Coronavirus Disease 2019 Pandemic

Coronavirus disease 2019 (COVID-19), caused by coronavirus SARS coronavirus 2 (SARS-CoV-2), was originally identified in Wuhan, China in December 2019 (1). Since then, the disease has spread all over the world at a tremendous rate and the number of confirmed cases already exceeded 13 million, killing more than 570 thousand people (2). Though measures are being taken in affected countries, such as lockdown of major cities, to control the pandemic, the numbers are still growing day by day (3, 4).

SARS-CoV-2 belongs to the Betacoronavirus genus as SARS coronavirus (SARS-CoV) and MERS coronavirus (MERS-CoV) do (5). As with SARS-CoV, SARS-CoV-2 spike glycoprotein interacts with and binds to human angiotensin-converting enzyme 2 (ACE2) when the virus enters into target cells (6). While ACE2, a type I transmembrane glycoprotein, serves as a functional receptor for SARS-CoV-2, ACE2 is also shown to play a protective role against acute respiratory distress syndrome (ARDS) and SARS pathogenesis by catalyzing angiotensin I and angiotensin II to angiotensin (1-9) and angiotensin (1-7), respectively (7). However, its overall impact on COVID-19 remains to be further elucidated.

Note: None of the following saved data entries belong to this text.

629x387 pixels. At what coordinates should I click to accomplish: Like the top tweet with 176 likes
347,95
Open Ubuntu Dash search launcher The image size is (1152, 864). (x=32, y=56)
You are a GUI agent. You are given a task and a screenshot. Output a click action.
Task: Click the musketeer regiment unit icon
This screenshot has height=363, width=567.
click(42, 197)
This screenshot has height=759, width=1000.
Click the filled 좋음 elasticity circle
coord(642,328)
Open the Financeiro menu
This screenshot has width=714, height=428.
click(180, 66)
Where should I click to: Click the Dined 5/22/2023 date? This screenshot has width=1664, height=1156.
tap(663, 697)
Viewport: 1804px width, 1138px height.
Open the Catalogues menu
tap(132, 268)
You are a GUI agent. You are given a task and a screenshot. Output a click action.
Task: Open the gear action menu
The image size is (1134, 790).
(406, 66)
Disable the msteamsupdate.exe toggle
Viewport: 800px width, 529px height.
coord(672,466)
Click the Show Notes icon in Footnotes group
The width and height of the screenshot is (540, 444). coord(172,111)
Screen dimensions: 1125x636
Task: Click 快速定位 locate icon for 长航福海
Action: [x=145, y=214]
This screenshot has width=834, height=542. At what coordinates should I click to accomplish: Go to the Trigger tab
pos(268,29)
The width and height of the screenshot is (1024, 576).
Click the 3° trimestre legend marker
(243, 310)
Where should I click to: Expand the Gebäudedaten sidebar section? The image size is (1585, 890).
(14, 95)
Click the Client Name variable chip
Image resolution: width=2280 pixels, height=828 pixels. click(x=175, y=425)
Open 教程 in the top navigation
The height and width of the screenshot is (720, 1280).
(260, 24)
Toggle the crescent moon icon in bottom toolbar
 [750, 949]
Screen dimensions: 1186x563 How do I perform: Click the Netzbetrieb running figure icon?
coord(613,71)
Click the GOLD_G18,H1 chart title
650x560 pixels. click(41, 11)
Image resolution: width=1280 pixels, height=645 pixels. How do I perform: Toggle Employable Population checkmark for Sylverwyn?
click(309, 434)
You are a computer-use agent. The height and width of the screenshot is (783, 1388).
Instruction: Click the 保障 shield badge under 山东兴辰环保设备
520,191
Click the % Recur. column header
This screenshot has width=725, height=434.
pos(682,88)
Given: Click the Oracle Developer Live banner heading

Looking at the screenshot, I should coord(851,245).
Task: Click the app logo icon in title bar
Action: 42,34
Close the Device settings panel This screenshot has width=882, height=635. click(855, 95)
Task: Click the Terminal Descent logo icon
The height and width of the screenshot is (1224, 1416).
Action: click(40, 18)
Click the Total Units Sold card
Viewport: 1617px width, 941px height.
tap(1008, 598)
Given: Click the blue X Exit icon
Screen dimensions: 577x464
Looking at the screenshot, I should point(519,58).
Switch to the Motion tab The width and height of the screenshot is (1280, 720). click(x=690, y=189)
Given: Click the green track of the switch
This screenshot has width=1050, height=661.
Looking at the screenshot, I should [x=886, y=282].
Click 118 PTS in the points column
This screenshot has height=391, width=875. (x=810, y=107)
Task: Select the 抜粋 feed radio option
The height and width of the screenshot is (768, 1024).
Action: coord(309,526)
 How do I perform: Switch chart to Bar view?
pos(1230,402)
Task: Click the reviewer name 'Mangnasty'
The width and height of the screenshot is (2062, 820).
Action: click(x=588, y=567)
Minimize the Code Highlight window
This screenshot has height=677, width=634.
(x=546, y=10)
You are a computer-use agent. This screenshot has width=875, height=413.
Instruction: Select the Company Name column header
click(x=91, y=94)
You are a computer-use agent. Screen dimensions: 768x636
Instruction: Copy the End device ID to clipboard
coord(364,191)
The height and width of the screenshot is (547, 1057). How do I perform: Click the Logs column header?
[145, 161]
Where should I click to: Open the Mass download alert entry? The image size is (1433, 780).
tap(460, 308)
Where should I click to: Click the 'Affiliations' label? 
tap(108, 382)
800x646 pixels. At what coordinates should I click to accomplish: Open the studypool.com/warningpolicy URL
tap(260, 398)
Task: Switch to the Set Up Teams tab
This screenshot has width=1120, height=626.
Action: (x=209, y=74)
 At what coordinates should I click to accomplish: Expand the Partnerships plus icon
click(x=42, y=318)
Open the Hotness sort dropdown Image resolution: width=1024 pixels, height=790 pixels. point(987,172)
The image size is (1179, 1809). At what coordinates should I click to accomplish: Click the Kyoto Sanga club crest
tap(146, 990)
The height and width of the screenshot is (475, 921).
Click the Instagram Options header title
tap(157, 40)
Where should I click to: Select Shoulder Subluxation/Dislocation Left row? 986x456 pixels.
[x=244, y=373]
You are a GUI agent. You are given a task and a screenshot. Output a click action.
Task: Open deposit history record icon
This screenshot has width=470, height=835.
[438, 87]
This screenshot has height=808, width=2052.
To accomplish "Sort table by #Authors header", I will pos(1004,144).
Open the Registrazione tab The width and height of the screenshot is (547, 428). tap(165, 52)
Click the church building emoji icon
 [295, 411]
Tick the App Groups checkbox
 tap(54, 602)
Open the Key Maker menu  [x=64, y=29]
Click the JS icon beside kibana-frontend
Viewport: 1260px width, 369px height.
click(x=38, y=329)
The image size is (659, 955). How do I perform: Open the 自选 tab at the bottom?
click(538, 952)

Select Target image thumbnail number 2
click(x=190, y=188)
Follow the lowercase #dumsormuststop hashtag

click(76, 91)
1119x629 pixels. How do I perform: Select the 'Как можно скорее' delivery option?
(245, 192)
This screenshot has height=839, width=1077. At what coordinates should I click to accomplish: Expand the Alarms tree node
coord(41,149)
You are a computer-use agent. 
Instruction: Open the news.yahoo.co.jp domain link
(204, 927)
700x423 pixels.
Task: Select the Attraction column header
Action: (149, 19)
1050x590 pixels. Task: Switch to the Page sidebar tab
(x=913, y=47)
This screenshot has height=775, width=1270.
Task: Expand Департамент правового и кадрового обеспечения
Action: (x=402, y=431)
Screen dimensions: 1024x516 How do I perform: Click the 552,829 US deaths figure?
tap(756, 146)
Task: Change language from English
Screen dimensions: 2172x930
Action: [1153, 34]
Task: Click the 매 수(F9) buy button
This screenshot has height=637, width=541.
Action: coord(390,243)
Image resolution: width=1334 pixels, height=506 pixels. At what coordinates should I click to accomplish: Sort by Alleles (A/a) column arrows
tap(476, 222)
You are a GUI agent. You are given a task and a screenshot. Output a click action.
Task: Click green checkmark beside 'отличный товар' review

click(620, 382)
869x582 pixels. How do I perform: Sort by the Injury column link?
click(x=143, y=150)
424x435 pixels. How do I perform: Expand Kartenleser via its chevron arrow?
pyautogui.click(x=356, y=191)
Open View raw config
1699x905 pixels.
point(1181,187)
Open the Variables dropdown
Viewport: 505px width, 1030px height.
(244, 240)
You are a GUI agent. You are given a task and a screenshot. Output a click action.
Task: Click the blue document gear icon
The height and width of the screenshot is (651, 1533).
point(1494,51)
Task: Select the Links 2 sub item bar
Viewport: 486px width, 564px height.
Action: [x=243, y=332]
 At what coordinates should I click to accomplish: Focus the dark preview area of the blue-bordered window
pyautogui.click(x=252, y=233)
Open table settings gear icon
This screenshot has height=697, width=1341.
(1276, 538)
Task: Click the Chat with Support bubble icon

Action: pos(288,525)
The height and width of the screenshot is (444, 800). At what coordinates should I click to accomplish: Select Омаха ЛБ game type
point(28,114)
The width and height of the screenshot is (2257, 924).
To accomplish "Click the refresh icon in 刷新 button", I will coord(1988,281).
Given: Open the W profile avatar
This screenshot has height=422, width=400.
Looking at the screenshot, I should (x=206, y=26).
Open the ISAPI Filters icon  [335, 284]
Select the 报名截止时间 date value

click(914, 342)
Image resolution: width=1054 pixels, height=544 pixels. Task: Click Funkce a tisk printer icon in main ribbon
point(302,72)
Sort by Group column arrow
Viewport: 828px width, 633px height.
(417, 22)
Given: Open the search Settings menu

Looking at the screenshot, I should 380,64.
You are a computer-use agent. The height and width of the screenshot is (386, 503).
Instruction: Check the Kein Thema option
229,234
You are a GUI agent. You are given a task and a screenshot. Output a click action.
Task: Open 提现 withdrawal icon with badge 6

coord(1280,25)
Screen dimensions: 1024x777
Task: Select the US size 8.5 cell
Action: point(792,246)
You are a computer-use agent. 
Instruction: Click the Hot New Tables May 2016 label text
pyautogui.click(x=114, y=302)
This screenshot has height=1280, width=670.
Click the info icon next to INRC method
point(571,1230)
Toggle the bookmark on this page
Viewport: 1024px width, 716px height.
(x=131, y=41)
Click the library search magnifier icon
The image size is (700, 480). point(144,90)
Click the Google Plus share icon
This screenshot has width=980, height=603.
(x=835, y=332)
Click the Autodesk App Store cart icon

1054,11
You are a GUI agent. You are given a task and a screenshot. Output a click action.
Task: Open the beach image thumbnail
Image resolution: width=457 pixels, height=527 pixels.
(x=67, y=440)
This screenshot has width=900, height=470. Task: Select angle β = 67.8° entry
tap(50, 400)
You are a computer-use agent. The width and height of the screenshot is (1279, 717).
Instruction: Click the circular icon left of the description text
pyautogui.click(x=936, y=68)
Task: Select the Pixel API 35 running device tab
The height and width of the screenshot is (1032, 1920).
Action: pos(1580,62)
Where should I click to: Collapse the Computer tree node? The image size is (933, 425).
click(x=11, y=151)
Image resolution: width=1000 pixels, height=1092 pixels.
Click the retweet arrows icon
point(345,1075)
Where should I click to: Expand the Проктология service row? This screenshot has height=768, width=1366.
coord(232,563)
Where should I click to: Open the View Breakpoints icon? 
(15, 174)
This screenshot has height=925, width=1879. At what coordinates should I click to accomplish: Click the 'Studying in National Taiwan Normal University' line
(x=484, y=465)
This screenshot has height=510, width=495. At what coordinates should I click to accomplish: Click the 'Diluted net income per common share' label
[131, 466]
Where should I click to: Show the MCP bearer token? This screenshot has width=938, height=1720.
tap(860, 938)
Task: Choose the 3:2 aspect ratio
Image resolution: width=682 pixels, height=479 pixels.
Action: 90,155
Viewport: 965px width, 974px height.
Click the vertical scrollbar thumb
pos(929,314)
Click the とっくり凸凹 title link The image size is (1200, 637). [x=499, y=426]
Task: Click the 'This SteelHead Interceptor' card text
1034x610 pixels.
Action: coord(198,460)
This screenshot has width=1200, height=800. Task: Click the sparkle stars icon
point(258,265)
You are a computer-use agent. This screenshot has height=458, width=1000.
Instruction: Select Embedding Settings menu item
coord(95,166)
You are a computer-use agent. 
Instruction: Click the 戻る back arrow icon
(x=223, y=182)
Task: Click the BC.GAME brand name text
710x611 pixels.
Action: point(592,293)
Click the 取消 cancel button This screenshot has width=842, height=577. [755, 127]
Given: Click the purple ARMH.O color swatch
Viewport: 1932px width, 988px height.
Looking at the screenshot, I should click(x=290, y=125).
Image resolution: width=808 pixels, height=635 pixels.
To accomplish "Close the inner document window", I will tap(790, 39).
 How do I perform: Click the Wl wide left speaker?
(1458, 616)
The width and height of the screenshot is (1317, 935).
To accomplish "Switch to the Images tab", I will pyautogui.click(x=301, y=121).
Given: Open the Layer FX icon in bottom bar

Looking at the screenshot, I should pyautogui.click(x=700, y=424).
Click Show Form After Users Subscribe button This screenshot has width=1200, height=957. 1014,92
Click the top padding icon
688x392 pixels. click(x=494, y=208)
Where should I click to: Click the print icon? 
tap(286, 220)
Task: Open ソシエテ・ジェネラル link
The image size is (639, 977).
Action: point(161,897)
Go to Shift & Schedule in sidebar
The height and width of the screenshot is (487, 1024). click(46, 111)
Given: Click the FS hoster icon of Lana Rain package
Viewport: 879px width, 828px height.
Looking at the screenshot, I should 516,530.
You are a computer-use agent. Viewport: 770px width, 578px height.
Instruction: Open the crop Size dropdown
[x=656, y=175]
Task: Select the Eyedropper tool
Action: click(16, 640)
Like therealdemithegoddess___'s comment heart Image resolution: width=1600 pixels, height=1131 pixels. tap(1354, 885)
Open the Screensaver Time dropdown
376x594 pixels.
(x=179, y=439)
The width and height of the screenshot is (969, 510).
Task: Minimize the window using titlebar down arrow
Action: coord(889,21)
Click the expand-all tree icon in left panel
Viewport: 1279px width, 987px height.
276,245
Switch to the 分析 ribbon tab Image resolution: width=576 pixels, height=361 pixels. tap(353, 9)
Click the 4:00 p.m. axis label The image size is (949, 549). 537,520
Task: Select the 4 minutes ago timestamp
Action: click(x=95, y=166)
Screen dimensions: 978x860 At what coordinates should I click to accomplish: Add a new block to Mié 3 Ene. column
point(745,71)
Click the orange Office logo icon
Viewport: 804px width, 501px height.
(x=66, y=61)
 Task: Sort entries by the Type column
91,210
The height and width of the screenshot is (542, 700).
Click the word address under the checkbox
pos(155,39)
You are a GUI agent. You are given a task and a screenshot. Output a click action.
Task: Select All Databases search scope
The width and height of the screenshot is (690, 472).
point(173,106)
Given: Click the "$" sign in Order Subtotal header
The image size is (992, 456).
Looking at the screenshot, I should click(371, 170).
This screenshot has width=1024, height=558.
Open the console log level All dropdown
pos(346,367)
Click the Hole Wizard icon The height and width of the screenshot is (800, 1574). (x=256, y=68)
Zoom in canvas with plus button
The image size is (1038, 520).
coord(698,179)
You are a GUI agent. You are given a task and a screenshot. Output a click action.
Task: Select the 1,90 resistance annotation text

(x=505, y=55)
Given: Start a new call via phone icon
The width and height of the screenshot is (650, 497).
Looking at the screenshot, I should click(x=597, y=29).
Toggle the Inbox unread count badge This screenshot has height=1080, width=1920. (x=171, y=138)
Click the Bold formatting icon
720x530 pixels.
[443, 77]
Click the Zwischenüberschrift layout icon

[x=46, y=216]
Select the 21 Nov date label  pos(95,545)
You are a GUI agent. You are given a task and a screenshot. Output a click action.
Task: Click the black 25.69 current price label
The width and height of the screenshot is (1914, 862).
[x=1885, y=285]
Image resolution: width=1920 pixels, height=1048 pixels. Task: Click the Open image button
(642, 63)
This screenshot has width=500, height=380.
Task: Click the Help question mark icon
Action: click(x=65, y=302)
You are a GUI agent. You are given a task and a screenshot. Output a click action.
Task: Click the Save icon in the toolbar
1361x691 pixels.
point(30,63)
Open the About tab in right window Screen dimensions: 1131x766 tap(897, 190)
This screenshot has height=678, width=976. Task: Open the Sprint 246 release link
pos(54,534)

A clue could be found with angiotensin-converting enzyme inhibitors (ACE inhibitors) and angiotensin II receptor blockers (ARBs). Since several data suggested that these agents can increase ACE2 expression through their influence on the level of angiotensin II, there was concern over their potential negative influence on COVID-19 morbidity, severity and mortality rates (8). However, multiple large-scaled studies show that their use affected none of these rates (9–11). Actually, at present, almost all medical associations, including the International Society of Hypertension, American College of Cardiology, American Heart Association and Heart Failure Society of America, have published statements recommending the continued use of ACE inhibitors and ARBs (12, 13).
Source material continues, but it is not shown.